Learning at multiple levels
Visual perceptual learning occurs across different primary representations of the training stimuli. Here we consider three levels based on the primary representation of the training stimuli: single-feature tasks related to low-level vision, pattern tasks related to mid-level vision, and objects or natural scene tasks that involve high-level vision.

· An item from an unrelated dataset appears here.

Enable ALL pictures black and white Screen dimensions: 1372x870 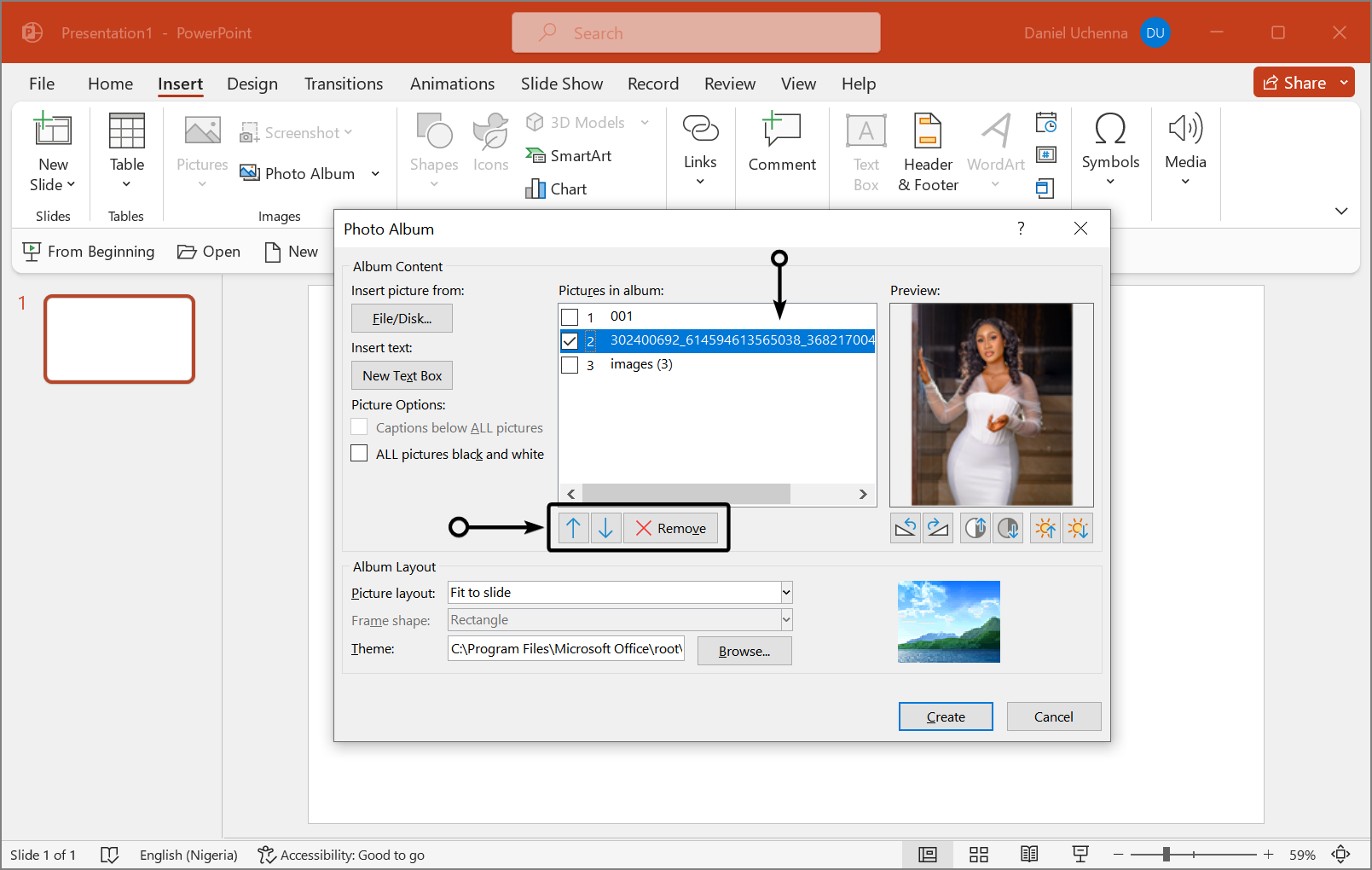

A vast majority of studies have investigated low-level tasks with judgments based on a single feature of the stimuli, coded in early visual cortical areas. Gabors, which mimic the receptive field of V1 neurons, are used in many studies in two-interval or two-alternative forced-choice tasks (Fig. 2a). Learning in these tasks has been observed in detection,38 contrast discrimination,69 color contrast discrimination,70 orientation discrimination in no noise71 or external noise9, spatial frequency discrimination,72 phase discrimination,6 acuity73 and hyperacuity [G] tasks8,48. Substantial learning, sometimes improving performance by a factor of two or more in sensitivity (d′) or threshold reduction, has been observed after hundreds of trials of training. Relatively few cases have documented no learning; these tasks involve dominant forms of stimulus features such as vertical and horizontal (rather than oblique) orientations and stimulus presentation in the fovea (rather than the periphery).16,32 The magnitude of learning is often greater when the stimuli are of high than low spatial frequency, presented in high external noise than in no external noise, or when the task is carried out in peripheral vision.3,10,32,38 Because the representations of the individual features exist in the visual system prior to perceptual learning, accounts of low-level perceptual learning posit that the relevant representations for the task are either enhanced and/or selected and their weights or read-out optimized in perceptual decision (Box 1).3
Box 1. The Integrated Reweighting Theory.

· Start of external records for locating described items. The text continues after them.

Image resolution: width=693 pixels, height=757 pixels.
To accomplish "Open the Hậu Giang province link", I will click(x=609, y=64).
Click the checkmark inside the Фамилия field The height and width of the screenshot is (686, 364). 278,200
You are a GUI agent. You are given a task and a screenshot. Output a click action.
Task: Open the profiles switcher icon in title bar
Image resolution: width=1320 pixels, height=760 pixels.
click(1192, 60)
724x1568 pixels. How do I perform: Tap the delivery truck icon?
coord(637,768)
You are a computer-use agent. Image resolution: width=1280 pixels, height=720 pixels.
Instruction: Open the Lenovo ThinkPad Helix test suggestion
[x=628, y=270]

The visual system can be construed as a multi-layer hierarchical network.190 Visual inputs (see image) are initially represented in multiple feature maps in early visual cortical areas, each of which characterizes local properties of the visual input, including orientation, spatial frequency, phase, color, disparity, and local motion. These feature maps are further processed in each local region. Then features from different maps are integrated to generate feature-invariant representations, and further integrated across spatial locations to generate location invariant representations. All feature maps are directly connected to regions that conduct perceptual decision (only the connections between the location invariant representations to decision are shown in the image). The connections between different layers are bi-directional. There could also be recurrent connections within each feature map.

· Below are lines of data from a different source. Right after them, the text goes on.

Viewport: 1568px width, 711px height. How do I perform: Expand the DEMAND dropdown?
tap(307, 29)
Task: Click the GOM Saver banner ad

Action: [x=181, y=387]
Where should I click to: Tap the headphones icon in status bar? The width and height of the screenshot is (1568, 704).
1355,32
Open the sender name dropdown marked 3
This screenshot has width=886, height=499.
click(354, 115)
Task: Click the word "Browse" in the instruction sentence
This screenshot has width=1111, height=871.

In the integrated reweighting theory, visual perceptual learning optimizes connection weights between layers of the hierarchical network and between each layer and perceptual decision without altering the initial feature maps. The weights are changed using an augmented Hebbian learning rule,26,127 based on the co-activation between connected regions and external feedback when available. In addition, the rate of weight change can be affected by attention and reward.3
In this framework, the extent of specificity and transfer depends on the degree of overlap and compatibility of connections for the training and transfer tasks. When stimuli in the training and transfer tasks in different locations (or with different features) are separately represented by location-specific (or feature-specific) regions, reweighting the connections from the representation of the stimuli to decision during training does not change the connections for the transfer task, leading to location (or feature) specificity. When stimuli in the training and transfer tasks in different locations (or with different features) are represented by the same location-invariant (or feature-invariant) region, reweighting the connections from the representation of the stimuli to decision during training changes the connections for the transfer task, leading to positive location (or feature) transfer if the two tasks are compatible and negative location (or feature) transfer if they are incompatible. If training and transfer tasks involve both location-specific (or feature-specific) and location-invariant (or feature-invariant) representations, partial specificity and partial transfer would occur.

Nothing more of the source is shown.